Prime Minister Narendra Modi on Wednesday pushed for deeper ties with the US, describing it as an “indispensable partner”, even as he called for isolating countries that harbour and sponsor terror groups like the Lashkar-e-Taiba and the Islamic State.
During his address to a joint sitting of the US Congress, Modi made no mention of Pakistan but it was clear who he was referring to. While specifically naming Pakistan-based LeT, Modi said the policy to counter terror must delink religion from the menace and make no distinction between “good” and “bad” terrorists.
Modi addressed members of the House of Representatives and the Senate a day after his meeting with President Barack Obama, who backed India’s candidature for the elite Nuclear Suppliers Group. The two sides also agreed on the building of six nuclear reactors in India and measures to ratify the Paris climate accord.
“In every sector of India’s forward march, I see the US as an indispensable partner,” said Modi, whose remarks were repeatedly applauded by the lawmakers.
“Many of you also believe that a stronger and prosperous India is in America’s strategic interest. Let us work together to convert shared ideals into practical cooperation.”
The Prime Minister described terrorism as the biggest threat “not just in Afghanistan, but elsewhere in South Asia, and globally”.
“In the territory stretching from west of India’s border to Africa, it may go by different names, from Laskhar-e-Taiba, to Taliban to ISIS. But its philosophy is common: of hate, murder and violence,” said Modi, who was clad in a white kurta-pyjama and grey waistcoat with a handkerchief in the colours of the national flag tucked in his pocket.
Though the shadow of terrorism is spreading across the world, “it is incubated in India’s neighbourhood”, he said.
Without naming Pakistan, he commended members of the US Congress for sending a clear message to “those who preach and practice terrorism for political gains”.
“Refusing to reward them is the first step towards holding them accountable for their actions,” he added.
His remarks were an apparent reference to the blocking of a US subsidy for the sale of eight F-16s to Pakistan by American lawmakers.
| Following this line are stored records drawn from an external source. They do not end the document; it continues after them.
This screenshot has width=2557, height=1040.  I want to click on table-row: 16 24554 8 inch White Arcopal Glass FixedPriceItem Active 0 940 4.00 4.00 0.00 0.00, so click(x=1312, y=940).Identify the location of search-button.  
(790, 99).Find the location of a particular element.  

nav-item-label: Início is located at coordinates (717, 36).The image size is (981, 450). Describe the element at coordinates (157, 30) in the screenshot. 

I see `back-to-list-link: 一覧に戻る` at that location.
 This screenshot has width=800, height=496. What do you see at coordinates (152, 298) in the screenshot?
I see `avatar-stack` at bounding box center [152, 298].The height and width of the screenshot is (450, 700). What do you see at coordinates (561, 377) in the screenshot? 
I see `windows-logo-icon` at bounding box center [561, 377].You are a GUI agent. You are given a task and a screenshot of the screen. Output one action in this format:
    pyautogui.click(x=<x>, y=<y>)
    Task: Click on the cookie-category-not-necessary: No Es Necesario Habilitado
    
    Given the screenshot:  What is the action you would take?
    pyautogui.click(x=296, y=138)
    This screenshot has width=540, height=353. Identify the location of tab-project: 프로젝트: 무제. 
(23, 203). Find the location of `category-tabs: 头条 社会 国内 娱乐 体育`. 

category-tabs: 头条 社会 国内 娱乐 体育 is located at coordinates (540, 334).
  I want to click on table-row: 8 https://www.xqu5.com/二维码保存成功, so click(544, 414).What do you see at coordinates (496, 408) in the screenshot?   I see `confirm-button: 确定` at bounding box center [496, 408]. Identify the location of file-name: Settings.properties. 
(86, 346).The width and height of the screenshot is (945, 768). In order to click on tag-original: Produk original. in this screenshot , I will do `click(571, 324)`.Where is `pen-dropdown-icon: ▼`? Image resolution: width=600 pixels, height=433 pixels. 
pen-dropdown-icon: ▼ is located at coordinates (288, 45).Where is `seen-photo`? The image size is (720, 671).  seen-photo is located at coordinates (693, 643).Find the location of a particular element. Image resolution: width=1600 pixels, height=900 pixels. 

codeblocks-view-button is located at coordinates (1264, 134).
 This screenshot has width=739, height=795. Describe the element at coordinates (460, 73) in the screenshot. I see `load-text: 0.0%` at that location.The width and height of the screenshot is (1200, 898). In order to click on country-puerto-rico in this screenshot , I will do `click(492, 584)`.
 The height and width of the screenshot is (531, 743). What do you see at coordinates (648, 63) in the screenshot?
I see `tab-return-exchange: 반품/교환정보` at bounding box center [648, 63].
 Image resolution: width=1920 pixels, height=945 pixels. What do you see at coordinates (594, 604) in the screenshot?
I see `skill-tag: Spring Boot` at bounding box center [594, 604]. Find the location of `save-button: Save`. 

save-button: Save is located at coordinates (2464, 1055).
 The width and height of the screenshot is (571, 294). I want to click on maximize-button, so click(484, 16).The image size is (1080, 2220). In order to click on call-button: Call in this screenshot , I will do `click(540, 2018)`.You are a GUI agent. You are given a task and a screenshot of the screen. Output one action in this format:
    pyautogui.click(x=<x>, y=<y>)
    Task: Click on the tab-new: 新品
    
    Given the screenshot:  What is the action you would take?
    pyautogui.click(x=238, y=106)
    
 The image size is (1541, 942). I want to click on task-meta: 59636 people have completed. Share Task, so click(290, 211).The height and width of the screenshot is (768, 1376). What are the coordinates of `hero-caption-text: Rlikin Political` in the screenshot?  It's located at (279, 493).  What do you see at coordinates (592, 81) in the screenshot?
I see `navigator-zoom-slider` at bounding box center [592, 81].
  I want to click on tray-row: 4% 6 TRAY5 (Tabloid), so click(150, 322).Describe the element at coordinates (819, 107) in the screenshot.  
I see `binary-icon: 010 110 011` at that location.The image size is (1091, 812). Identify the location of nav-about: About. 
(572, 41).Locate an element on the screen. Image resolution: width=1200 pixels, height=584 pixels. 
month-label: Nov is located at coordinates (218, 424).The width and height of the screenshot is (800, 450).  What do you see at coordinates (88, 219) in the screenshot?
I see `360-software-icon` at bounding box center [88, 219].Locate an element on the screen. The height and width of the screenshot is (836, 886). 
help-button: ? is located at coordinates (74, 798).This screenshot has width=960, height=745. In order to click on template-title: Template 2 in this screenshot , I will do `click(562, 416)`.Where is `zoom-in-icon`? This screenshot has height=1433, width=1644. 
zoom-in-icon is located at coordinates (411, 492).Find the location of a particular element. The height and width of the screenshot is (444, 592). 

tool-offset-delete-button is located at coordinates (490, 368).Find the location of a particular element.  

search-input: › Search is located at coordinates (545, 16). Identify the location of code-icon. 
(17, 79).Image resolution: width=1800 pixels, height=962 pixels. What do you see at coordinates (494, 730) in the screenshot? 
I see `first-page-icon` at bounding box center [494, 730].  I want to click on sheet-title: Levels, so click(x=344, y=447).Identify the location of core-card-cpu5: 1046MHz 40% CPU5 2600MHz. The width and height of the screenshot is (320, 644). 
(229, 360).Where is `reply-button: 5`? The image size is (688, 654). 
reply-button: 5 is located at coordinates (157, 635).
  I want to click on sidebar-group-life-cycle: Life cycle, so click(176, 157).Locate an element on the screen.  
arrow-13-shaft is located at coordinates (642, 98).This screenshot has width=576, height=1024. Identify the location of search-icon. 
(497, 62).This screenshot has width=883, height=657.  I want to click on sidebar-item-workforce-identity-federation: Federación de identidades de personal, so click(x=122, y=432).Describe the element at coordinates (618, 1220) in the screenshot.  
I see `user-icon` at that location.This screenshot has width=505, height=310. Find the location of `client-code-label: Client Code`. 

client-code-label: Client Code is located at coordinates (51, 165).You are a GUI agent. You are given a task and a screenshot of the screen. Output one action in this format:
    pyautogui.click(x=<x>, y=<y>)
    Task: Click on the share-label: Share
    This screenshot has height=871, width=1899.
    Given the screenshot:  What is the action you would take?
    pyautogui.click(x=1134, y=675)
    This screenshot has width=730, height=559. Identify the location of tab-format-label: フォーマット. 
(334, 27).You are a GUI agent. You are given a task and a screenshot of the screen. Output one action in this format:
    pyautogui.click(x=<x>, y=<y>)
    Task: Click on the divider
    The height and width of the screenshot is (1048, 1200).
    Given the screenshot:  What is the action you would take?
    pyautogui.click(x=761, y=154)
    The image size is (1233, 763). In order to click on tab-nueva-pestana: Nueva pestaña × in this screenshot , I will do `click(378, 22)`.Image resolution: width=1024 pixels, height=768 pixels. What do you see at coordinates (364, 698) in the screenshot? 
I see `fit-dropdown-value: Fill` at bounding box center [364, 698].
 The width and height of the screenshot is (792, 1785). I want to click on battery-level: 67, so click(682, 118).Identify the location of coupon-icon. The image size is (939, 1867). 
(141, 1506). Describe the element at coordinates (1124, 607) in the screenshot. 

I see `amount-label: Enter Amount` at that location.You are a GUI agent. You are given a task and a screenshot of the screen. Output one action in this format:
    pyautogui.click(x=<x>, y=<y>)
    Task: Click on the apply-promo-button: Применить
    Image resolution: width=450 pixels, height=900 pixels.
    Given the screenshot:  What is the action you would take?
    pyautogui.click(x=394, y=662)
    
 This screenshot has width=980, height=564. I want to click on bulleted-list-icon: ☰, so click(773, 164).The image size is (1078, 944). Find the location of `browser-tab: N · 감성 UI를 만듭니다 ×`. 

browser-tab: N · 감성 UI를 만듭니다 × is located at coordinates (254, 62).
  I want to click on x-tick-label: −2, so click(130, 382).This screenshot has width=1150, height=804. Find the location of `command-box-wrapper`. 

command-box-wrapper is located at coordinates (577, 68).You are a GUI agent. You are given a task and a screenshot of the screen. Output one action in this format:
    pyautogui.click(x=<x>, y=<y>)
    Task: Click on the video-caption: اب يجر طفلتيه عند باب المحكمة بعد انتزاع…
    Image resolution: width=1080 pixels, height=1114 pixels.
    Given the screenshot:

Several leading lawmakers have recently questioned Pakistan’s role in the war on terror and accused it of duplicity.
Modi said the fight against terrorism must be based on a policy “that isolates those who harbour, support and sponsor terrorists; that does not distinguish between ‘good’ and ‘bad’ terrorists; and that delinks religion from terrorism”.
“Also, for us to succeed, those who believe in humanity must come together to fight for it as one, and speak against this menace in one voice. Terrorism must be delegitimised,” he said.
Terrorism, he said, has to be fought at many levels and the traditional tools of military, intelligence or diplomacy will not be able to win this fight, he said while calling for deeper security cooperation with the US.
Both nations stand to “gain in great measure” while advancing their relationship, Modi said.
“As the US businesses search for new areas of economic growth, markets for their goods, a pool of skilled resources, and global locations to produce and manufacture, India could be their ideal partner,” he said.
India’s strong economy and growth rate of 7.6% per annum is creating new opportunities for mutual prosperity, while transformative American technologies in India and growing investment by Indian companies in the US have a positive impact on the lives of the people, he added.
“Today, for their global research and development centres, India is the destination of choice for the US companies. Looking eastward from India, across the Pacific, the innovation strength of our two countries comes together in California,” Modi said.